- **Text excerpt**:
My Juniper Tree students range from four to five years of age. They have me and another teacher, who speaks to them in Mandarin Chinese, to guide them through their days of this exploration phase at Oak Tree Language Institute in Zhubei, Hsinchu County, Taiwan.

Their parents help too. Nearly every student is driven to school, however, one or two ride on the back of their parent’s motor scooter or walk hand in hand to school. I am confident that the students of Juniper Tree have role models in every corner, but I am confident in saying that no one other can answer their questions about braiding hair except for me.

 

Portrait: Ariam Alula

K3 Juniper Tree’s English Teacher Ariam Alula (as students call me, Teacher Alula) in Downtown Hsinchu, Taiwan. Photo credit: Tanya Weekes

 

The picture above was taken by a photographer friend named Tanya. She moved to Taiwan from England in December of last year. If you look carefully at the details of the picture (and not just the green lipstick) you will notice that I have hair of various textures.

- **Tasks**:
1/ In the excerpt about the Juniper Tree students, which language does the second teacher use with them?
2/ Resume the Juniper Tree class excerpt from its final sentence, carrying on in the same first-person voice.

- **Given information**:
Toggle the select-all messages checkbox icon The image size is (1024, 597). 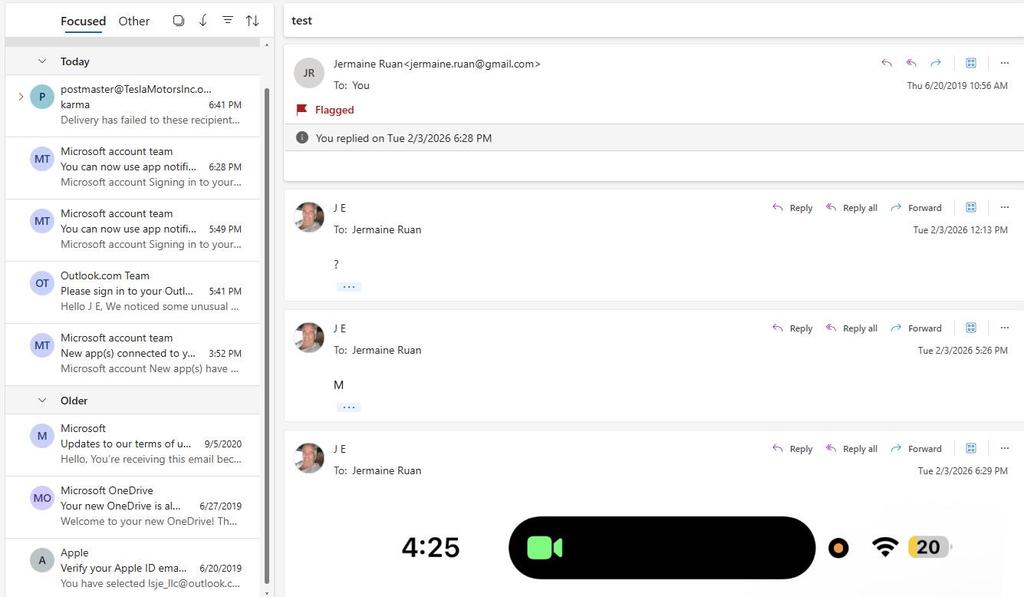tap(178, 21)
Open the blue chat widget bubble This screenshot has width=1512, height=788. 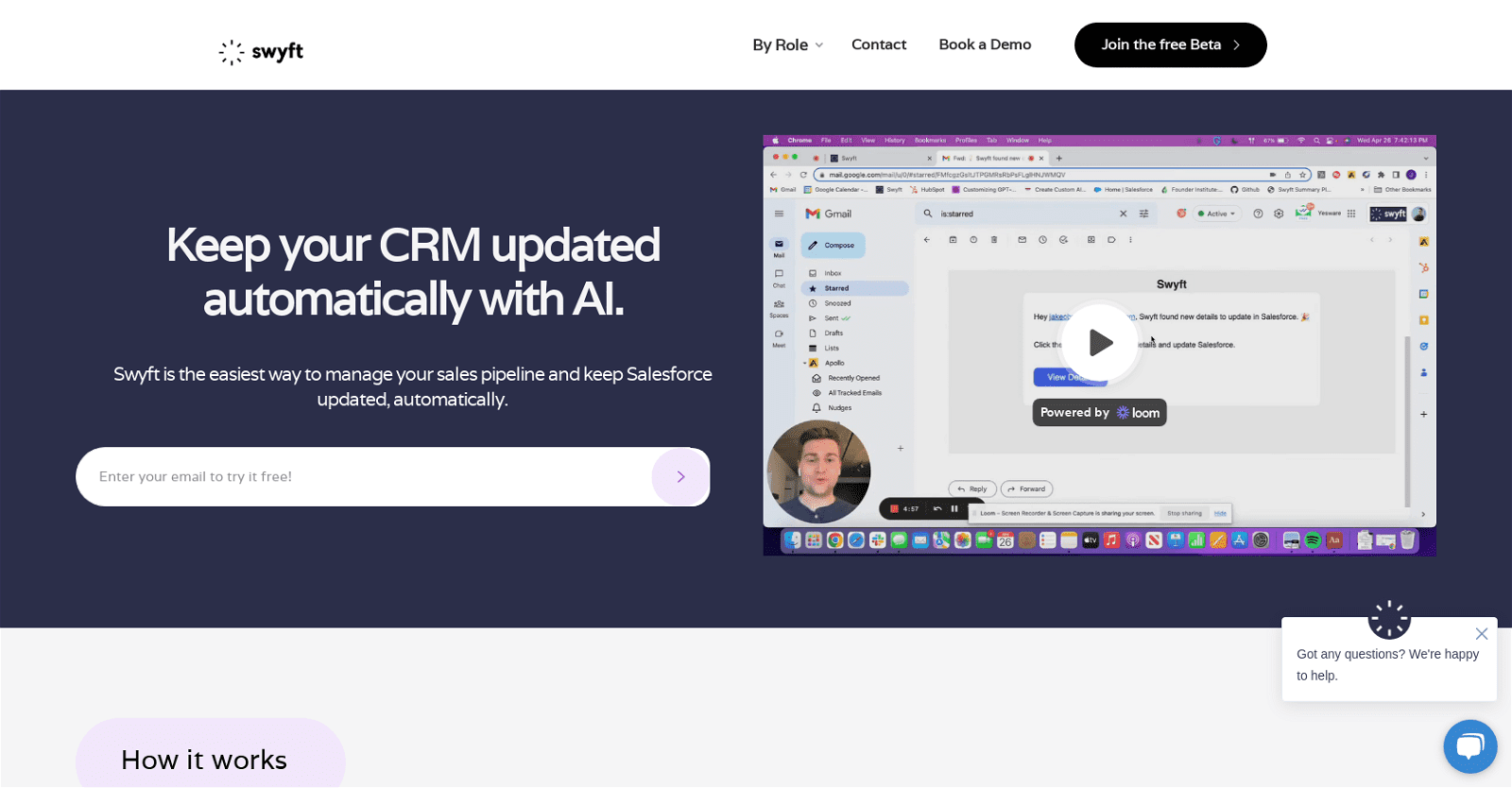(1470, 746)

- **Answers below**:
1/ Mandarin Chinese.

2/
On some days my hair is soft and puffs out in the back of my head. On other days it is curly and also puffs out in the back of my head. I sometimes curl and twist my hair at my desk during break time (i.e. while students’ are eating their snacks) and notice a few watch me while I do this. I don’t see other women with similar hair texture in Chupei, let alone in Taiwan. They must be curious, I say to myself.

 

  • What do they think it feels like?
  • Do they want to touch it?

 

Here is the reaction from two Juniper Tree students who were invited to “explore” touching my hair.
Please note: This experiment was recorded in the morning before we started our morning English circle. This was not part of any lesson English lesson.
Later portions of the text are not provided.